DO THIS:
Please convert every line of the records below into a JSON list of strings, one string per line, skipping blank lines and leaving the pictures out.

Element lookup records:
####################

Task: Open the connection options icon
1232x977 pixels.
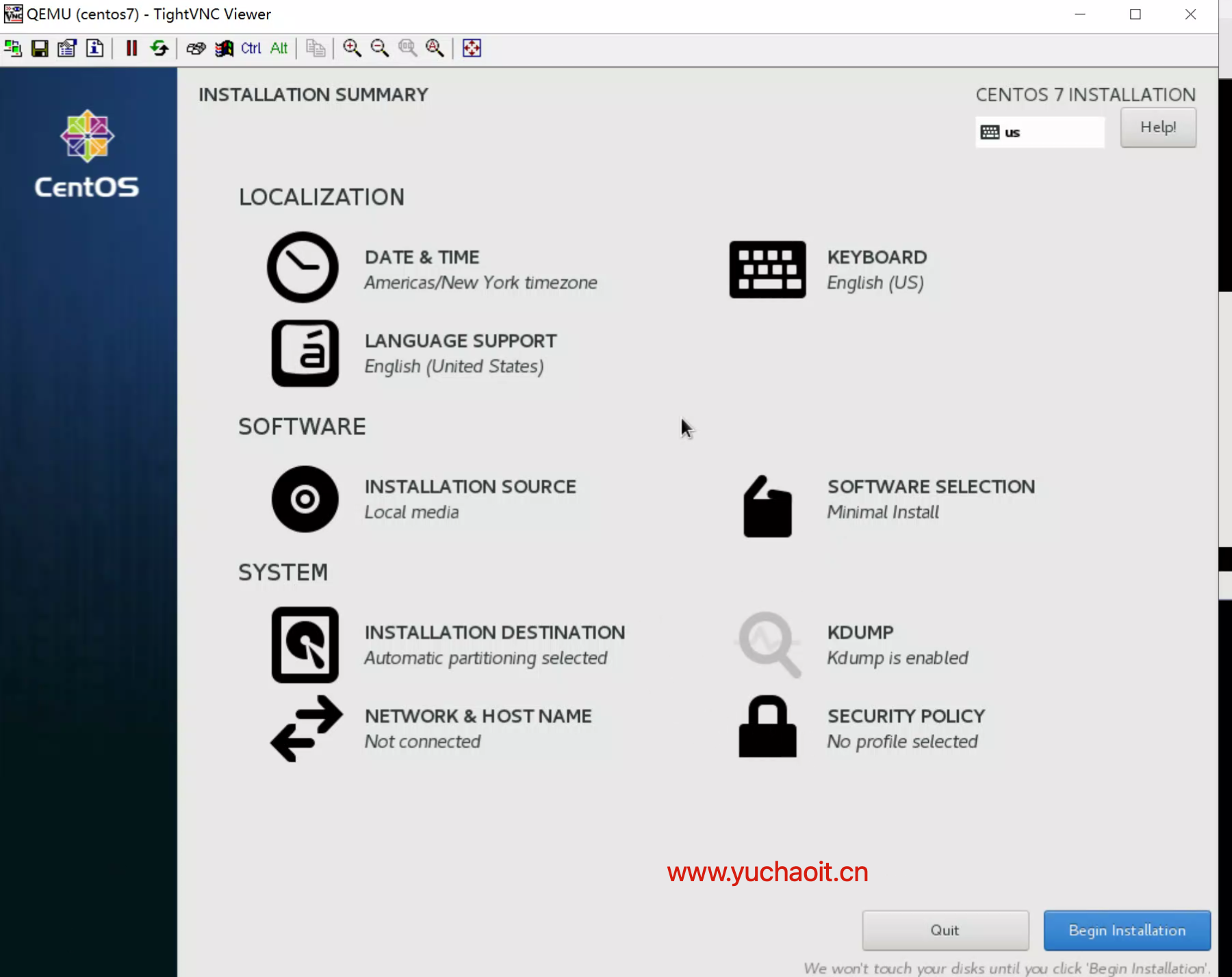Action: (x=67, y=48)
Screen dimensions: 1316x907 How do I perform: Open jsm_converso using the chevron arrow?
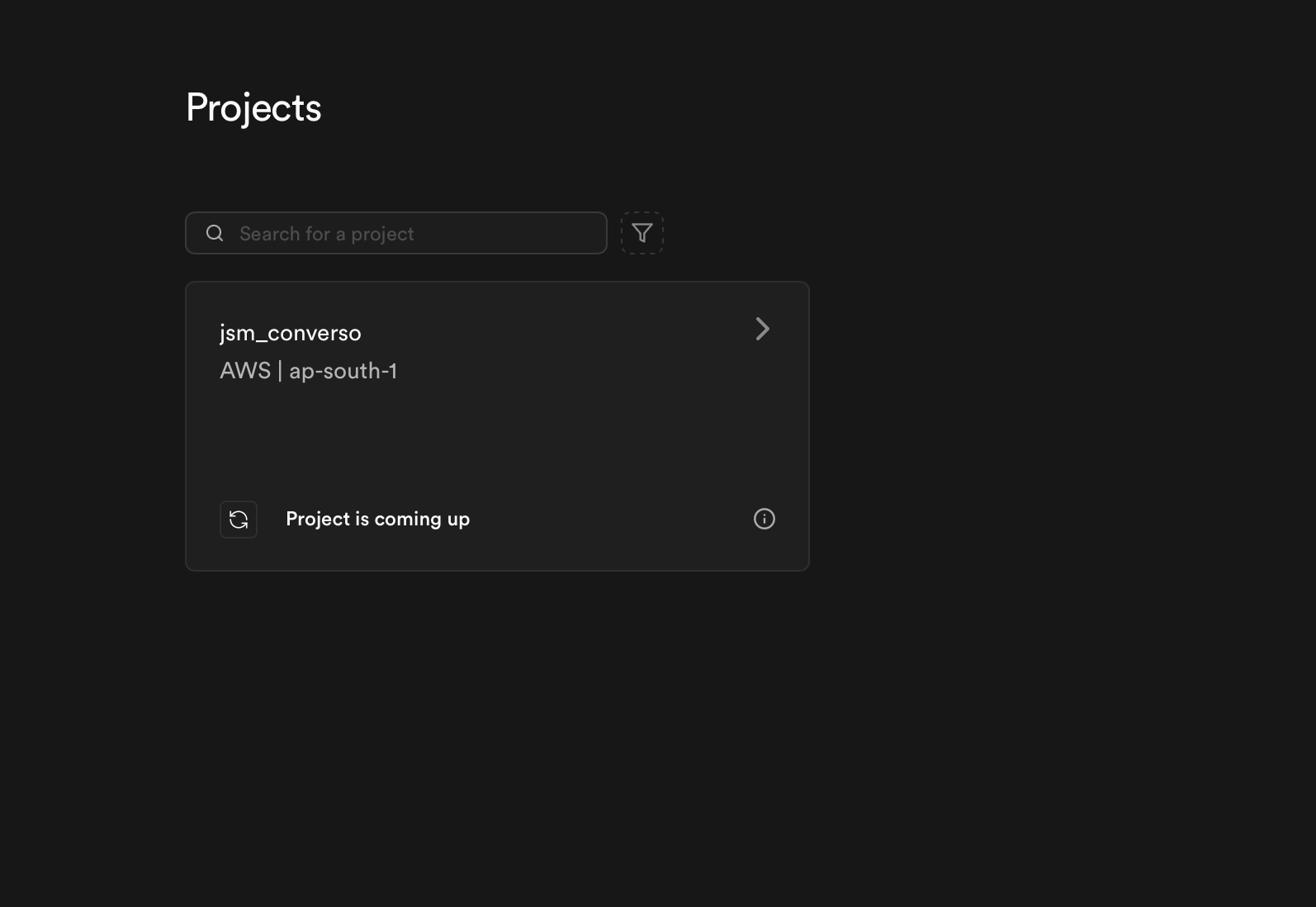tap(763, 329)
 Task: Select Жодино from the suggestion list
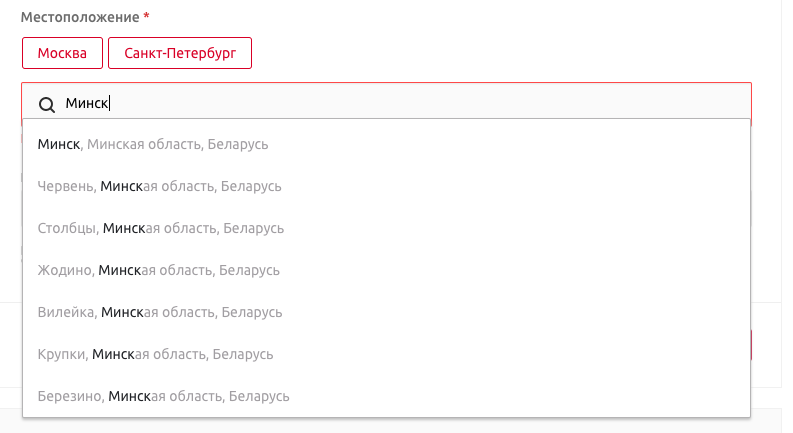point(386,270)
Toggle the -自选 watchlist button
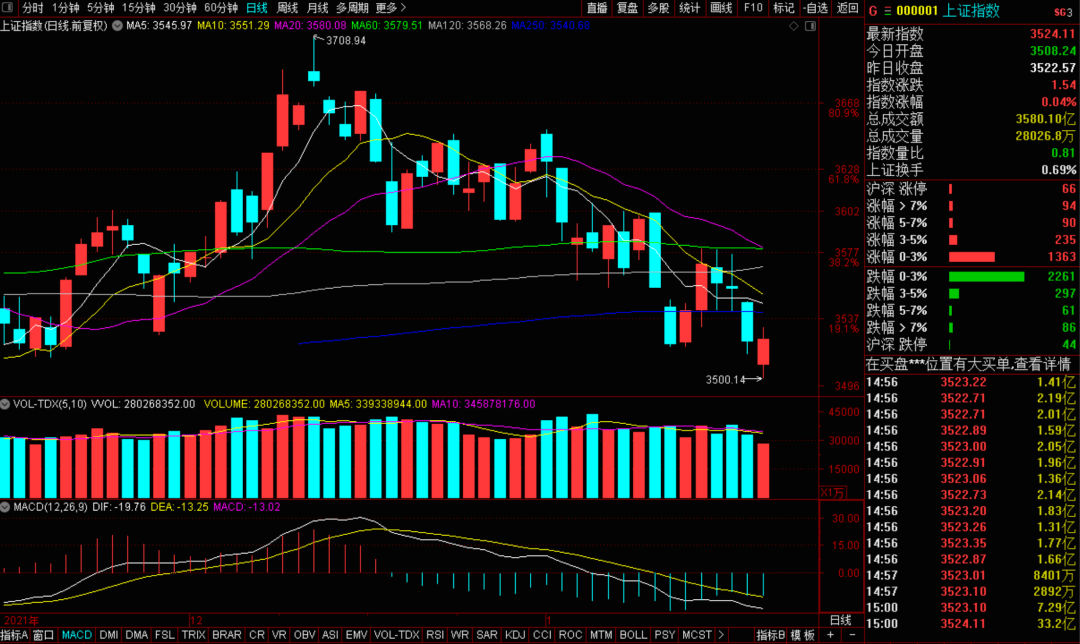 (x=815, y=8)
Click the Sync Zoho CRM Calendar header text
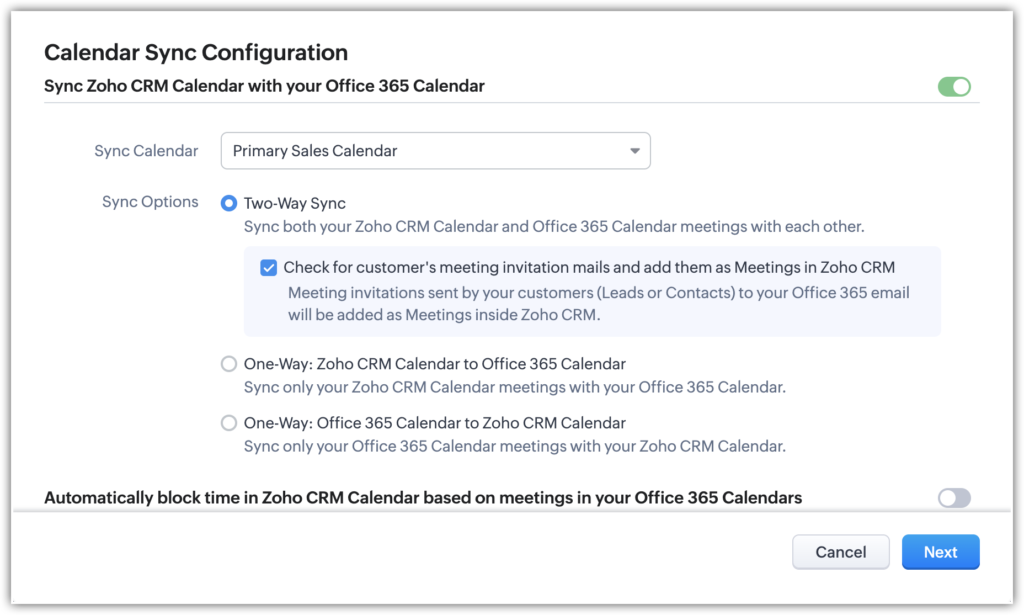The image size is (1024, 615). [263, 86]
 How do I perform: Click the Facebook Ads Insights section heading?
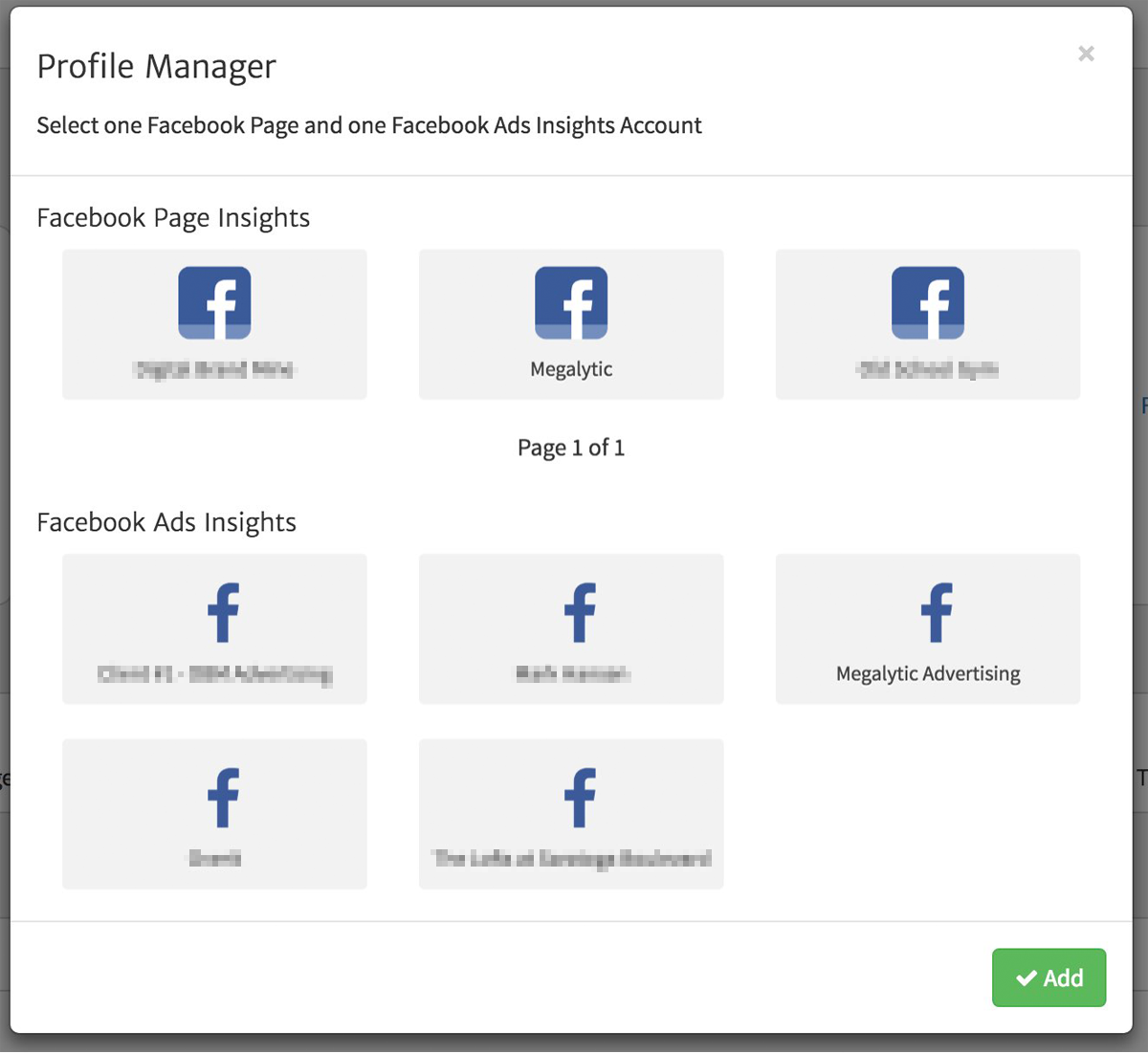coord(166,522)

####################

WRITTEN SOLUTION:
[
  "Task: Open the connection options icon",
  "1232x977 pixels.",
  "Action: (x=67, y=48)",
  "Screen dimensions: 1316x907 How do I perform: Open jsm_converso using the chevron arrow?",
  "tap(763, 329)",
  " Task: Select Жодино from the suggestion list",
  "point(386,270)",
  "Toggle the -自选 watchlist button",
  " (x=815, y=8)",
  "Click the Sync Zoho CRM Calendar header text",
  "The image size is (1024, 615). [263, 86]",
  " How do I perform: Click the Facebook Ads Insights section heading?",
  "coord(166,522)"
]